From here, we enter the heat segment of the match, the Bucks putting an unholy beating on our hero while he desperately hangs on. I feel it’s important to say that I am not a fan of the Bucks at all, they do not work for me most of the time, but this is the best work they have ever done and likely will ever do. They milk their beating so much, taking it slow and steady, letting everything they’re doing sink in while making sure to constantly cheat to maintain their advantage, using their numbers game in a way that, while not technically against the rules of a no DQ match, sure doesn’t feel just. Wrestling a 64 year old man slows them down considerably and it does wonders for their work, letting them focus not on the moves but on their impact, getting the most out of the pain they’re putting everybody’s hero through, taking joy in ruining a man’s retirement as they beat the fuck out of him, only to grow more and more furious as Sting simply refuses to stay down from each and every thing that they try.


Still, as great as the Bucks are here, this is Sting’s match. As much as his stuntman work caught the eye throughout his AEW run, it’s Sting the professional wrestler, the fundamental style, that makes him an all time great, that rightfully takes centre stage from here on out. He’s old, but that’s a neutral statement, and he turns it into a strength with his performance. He lets himself feel all of his 64 rotations around the sun in a way he never has before in AEW, and it makes him feel so scarily beatable. The veil of invincibility is gone, he’s slower to get up than he used to be, and there’s a real feeling that he could lose this. As ridiculous as it might seem now, watching this live, I thought the Bucks would win, and Sting made me completely believe that with his wonderful dying on his shield showing. Sting never lets the crowd feel that he’s completely finished, hulking up, throwing in small spikes of offence, dodging moves, choking the Bucks, no-selling one last table bump just to teach them a fucking lesson.


It’d be wrong not to mention the closest thing to a flaw that this match has: the involvement of Ric Flair. With Sting nearly down and out, he and the far less objectionable Ricky Steamboat try to come to his aid, only to both be taken out by the Bucks. If you find it impossible to watch Ric Flair in the modern day, I completely get it. I understand why AEW brought him in for Sting’s last run, but I obviously would’ve rather they didn’t. When you’ve done the things he’s done, there’s too much baggage. But, hey, at least we got to watch him get kicked in his stupid fucking face. For just one moment, the Bucks were worthy of cheers, but that quickly disappears for Sting’s finale.
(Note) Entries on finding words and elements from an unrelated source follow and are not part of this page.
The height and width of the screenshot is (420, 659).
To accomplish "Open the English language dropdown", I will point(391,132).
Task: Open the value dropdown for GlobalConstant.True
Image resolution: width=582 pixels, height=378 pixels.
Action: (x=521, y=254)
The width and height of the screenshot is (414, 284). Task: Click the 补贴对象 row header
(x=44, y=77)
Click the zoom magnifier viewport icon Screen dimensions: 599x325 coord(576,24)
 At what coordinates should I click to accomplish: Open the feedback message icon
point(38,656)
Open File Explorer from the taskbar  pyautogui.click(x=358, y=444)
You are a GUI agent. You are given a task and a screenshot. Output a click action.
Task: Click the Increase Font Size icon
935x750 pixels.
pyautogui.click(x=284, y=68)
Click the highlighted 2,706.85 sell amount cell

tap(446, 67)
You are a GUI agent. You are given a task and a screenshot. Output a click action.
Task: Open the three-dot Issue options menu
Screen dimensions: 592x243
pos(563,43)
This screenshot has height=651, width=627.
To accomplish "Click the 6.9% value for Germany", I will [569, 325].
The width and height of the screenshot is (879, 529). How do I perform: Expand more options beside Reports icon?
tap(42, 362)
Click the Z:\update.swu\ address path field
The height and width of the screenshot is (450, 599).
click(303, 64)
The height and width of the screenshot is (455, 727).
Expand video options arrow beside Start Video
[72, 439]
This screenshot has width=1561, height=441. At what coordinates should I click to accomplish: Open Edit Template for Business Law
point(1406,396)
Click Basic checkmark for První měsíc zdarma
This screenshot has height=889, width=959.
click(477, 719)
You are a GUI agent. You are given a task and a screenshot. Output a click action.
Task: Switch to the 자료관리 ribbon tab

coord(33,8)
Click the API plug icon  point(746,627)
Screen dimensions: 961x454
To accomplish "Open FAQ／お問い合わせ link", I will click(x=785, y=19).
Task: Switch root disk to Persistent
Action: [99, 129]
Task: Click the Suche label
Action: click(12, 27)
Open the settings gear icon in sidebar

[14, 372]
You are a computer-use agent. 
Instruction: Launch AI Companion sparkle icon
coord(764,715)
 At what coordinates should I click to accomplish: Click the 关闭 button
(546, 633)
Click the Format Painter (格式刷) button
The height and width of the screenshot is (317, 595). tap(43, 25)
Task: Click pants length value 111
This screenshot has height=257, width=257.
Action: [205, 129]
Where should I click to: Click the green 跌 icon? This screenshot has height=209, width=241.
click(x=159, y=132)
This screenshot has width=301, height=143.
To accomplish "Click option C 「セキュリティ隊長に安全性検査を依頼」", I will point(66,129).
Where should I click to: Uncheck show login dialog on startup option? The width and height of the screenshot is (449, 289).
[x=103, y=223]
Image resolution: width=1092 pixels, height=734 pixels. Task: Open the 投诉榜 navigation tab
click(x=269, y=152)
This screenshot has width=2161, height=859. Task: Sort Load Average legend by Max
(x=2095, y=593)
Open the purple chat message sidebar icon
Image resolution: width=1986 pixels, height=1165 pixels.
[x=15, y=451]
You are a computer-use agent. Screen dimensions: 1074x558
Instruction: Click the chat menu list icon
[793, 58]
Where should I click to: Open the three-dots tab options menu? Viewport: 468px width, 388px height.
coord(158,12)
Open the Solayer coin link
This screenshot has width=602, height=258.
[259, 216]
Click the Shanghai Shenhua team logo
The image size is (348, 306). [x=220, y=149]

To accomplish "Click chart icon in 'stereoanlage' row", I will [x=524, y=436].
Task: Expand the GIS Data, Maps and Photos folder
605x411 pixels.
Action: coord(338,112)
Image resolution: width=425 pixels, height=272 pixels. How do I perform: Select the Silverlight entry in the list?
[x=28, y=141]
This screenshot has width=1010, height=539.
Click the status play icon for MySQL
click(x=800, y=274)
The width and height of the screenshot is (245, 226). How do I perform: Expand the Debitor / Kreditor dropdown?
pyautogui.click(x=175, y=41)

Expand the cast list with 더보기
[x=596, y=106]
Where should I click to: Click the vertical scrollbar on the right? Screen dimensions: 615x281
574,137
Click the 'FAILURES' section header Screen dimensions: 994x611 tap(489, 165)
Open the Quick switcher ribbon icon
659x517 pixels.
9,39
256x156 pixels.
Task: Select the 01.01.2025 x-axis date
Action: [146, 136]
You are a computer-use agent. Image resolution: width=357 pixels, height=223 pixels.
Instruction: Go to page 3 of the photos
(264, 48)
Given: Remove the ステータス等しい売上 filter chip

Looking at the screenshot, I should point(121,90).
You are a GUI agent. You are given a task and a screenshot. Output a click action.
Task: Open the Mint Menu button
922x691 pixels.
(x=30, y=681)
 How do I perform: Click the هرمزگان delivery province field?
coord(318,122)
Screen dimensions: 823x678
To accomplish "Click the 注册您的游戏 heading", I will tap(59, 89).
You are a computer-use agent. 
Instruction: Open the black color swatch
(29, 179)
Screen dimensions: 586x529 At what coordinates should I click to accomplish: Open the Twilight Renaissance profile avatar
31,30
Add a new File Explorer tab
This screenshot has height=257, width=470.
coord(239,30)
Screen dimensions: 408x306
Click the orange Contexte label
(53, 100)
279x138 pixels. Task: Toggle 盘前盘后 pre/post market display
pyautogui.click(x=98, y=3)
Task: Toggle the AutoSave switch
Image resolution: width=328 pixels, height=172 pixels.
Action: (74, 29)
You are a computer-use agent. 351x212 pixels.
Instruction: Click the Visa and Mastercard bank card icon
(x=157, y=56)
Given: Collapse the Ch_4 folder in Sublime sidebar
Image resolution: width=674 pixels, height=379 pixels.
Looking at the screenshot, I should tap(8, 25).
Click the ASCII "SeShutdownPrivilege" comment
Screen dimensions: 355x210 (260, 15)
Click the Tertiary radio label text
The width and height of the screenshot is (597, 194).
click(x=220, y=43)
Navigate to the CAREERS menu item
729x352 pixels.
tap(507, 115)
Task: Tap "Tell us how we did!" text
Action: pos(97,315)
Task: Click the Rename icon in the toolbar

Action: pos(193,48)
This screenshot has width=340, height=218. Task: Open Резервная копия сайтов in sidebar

It's only right that the saving grace of this, as much as Sting survives and hangs on through immeasurable pain, comes from Darby. Sting didn’t lose to anybody during his AEW run, but he put over Darby to an incredible degree, and this was his last act of doing so, letting him be the one to turn the tides in his big match, before he finally caught the Deathlock, and got the most joyous victory of the year. Again, I didn’t see this coming, I thought he was losing, so when Matthew Jackson tapped, I was on my fucking feet. It’s Sting. It’s victory. It’s relief. It’s joy. It’s what pro wrestling is all about. As good as wrestling got in 2024, and it wasn’t even close.